Sudah tersebar ke seluruh media di Jepang bahkan sampai ke berbagai akun media sosial lintas negara seputar kabar dunia hiburan Jepang. Penantian dalam bilangan bulan demi bulan membuahkan kabar baik. Heiji sudah siuman, pertama kali dikabarkan melalui akun media sosial grupnya. Waktu yang bergulir dari sejak siuman menunjukkan perkembangan yang kian membaik. Pun terkait pelaku penikaman yang sesuai dengan apa yang diceritakan Heiji, serta pengakuan pelaku yang rupanya memang sosok yang mengirim pesan ancaman kematian.

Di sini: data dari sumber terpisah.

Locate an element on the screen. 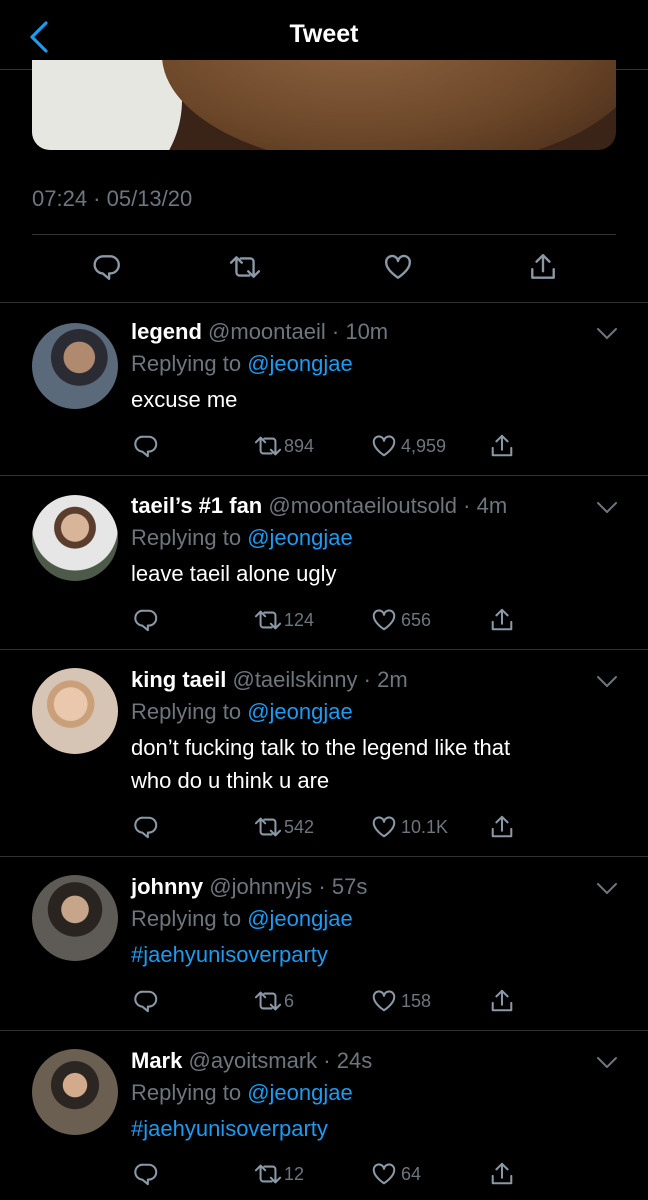 This screenshot has height=1200, width=648. reply-action-bar: 894 4,959 is located at coordinates (331, 448).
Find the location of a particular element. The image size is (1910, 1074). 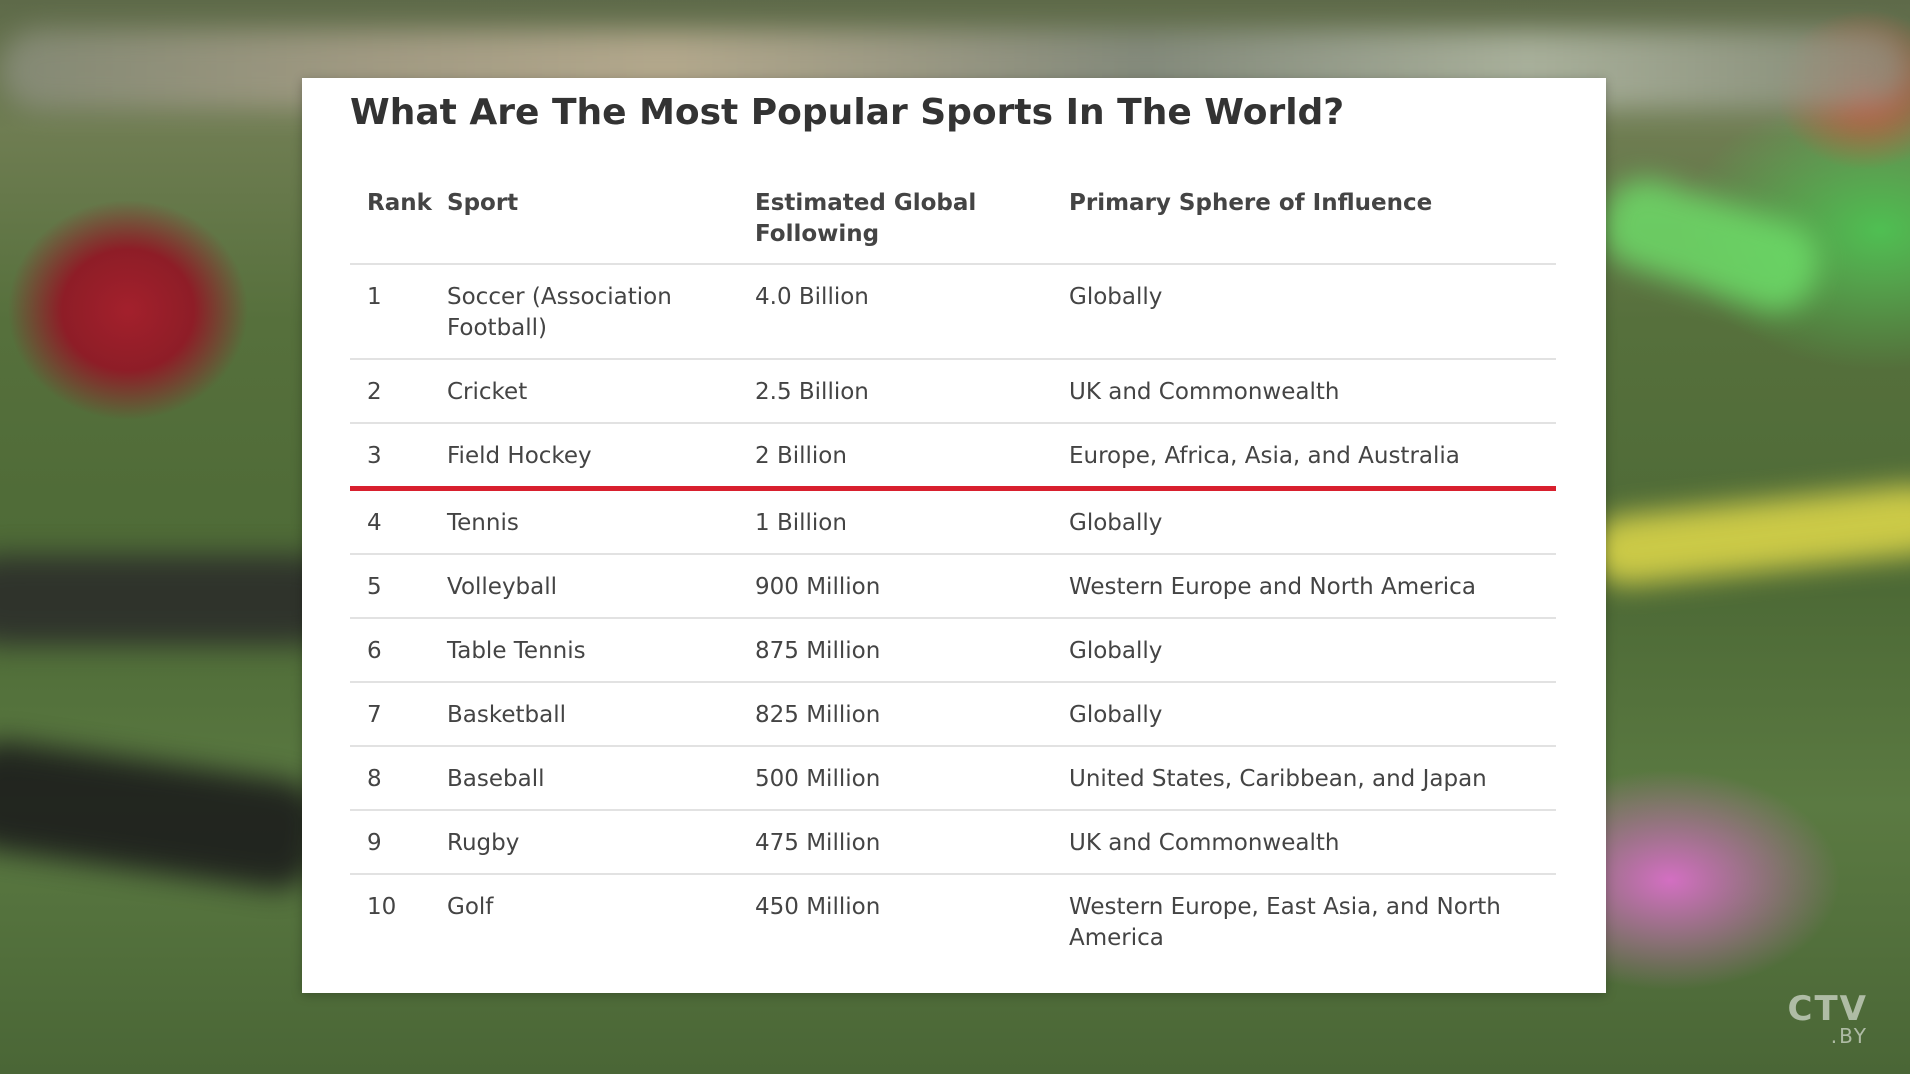

cell-sphere: Europe, Africa, Asia, and Australia is located at coordinates (1304, 457).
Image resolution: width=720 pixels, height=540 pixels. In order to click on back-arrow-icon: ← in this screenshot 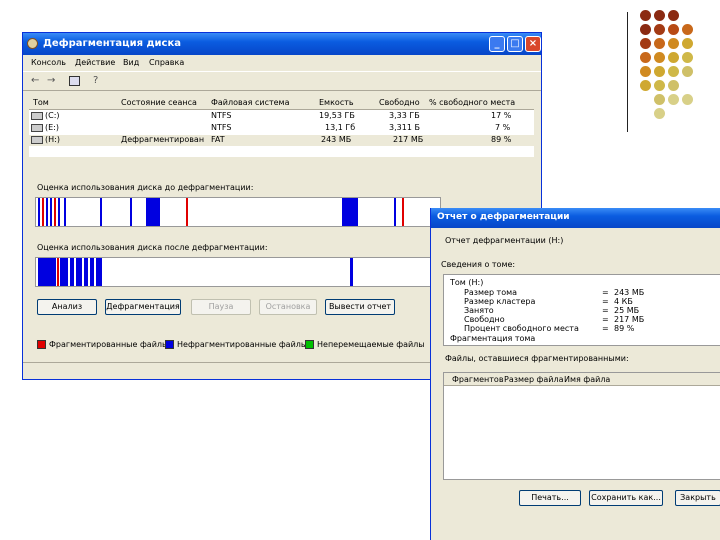, I will do `click(35, 80)`.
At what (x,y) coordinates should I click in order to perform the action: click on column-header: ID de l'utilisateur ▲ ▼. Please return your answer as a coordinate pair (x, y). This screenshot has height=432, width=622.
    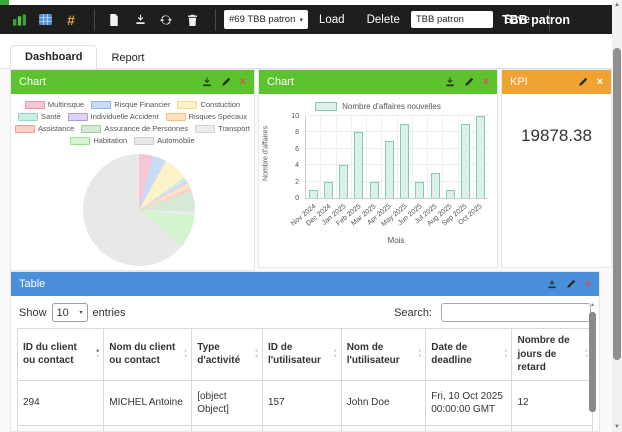
    Looking at the image, I should click on (302, 354).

Hukuman dari pihak berwajib telah ditentukan untuk pelaku, tetapi banyak yang menyayangkan tindakan Heiji yang rupanya tidak lekas melaporkan lebih awal tentang ancaman tersebut. Sudah tidak bisa lagi Heiji menanggapi karena sudah menebak kekecewaan berbagai pihak terhadapnya. Seiring masih dalam perawatan di rumah sakit setelah siuman rupanya diam-diam ia masih didera ketakutan yang tidak ditampilkannya dari raut wajahnya.
Nama Takenaga tebersit dalam lintasan pikirannya setelah rekan-rekan grup berserta staf agensi menengoknya. Heiji mencari kesempatan ketika sendirian untuk meraih ponselnya demi menghubungi Takenaga dan dua lainnya yang dimengertinya tidak pernah menengoknya, karena ia sendiri merahasiakan interaksi dengan tiga orang itu.
Dan pada hari setelah beberapa hari bercengkrama melalui ruang percakapan media sosial, seorang perawat mengetuk pintu kamar VVIP-nya menghadirkan tiga orang yang dinantikan. Takenaga, Shimada dan Pahlevi. Wataru yang saat itu baru keluar dari toilet agak heran dengan tiga wajah yang tidak dikenalinya.
"Mereka teman-temanku," terang Heiji.
"Apa kau mau ditinggal dengan mereka?" Wataru rupanya cukup peka.
"Kau tidak apa-apa?"
"Apa yang kau tanyakan? Aku bertanya padamu."
"Baiklah, ya, aku ingin punya waktu dengan mereka."
Wataru mengangguk paham, meski menyimpan keganjilan karena abangnya tidak pernah mengenalkan tiga teman—dengan salah satu di antara ketiganya terlihat bukan orang dari bangsanya. Ia pun keluar memberikan mereka privasi.
"Nakanishi-san...," desis Shimada prihatin, pun dua lainnya menunjukkan wajah simpati pula. Percakapan singkat seputar kronologi Heiji ditikam pun sempat dibicarakan setelah salah satu dari ketiga tamu ingin memastikan apa yang disebarluaskan oleh media.
"Maafkan saya sudah membuat khawatir," Heiji mengucapkan hal yang sudah diucapkannya pada orang-orang yang lebih dulu menengoknya.
"Sudah, kau tidak perlu minta maaf. Kini kau sudah ditangani dengan baik oleh pihak medis dan si pelaku sedang merasakan akibatnya...," Takenaga bertutur pelan.
"Ya, saya bersyukur saya masih selamat. Dan makanya saya menghubungi kalian," kata Heiji, seraya berusaha untuk duduk dan bersandar di dinding. "Selain memang ada yang ingin saya tanyakan... Saya bermimpi selama koma..."
"Mimpi?"
"Saya dikejar-kejar oleh cahaya putih. Lalu ada suara menanyakan siapa Tuhan saya. Saya takut. Saya jadi teringat saat hampir bunuh diri."
Tiga tamu terdiam, dengan dua dari mereka yakni Shimada dan Pahlevi saling melempar pandang.
"Janganlah kamu mati, melainkan dalam keadaan berpasrah pada Tuhan semesta alam. Begitu suara itu berkata setelah berulang kali saya ditanya siapa nama Tuhan saya."
Masih diam dari ketiga tamu. Sepertinya orang yang ditengok mereka alami pengalaman spiritual melalui mimpi. Terdengar helaan napas ringan dari Takenaga, ia seperti teringat sesuatu.
"Apa yang diucapkan suara itu 'Janganlah kamu mati, melainkan dalam keadaan berpasrah pada Tuhan semesta alam', mengingatkan saya pada sebuah potongan ayat Qur'an."
"Ayat Qur'an?"
"Tapi bunyinya 'Janganlah kamu mati, melainkan dalam keadaan muslim'. Bila ditelusuri tentang arti dari 'muslim', memang artinya menyerah pada Tuhan, berpasrah pada Tuhan. Tuhan yang menciptakan semesta alam."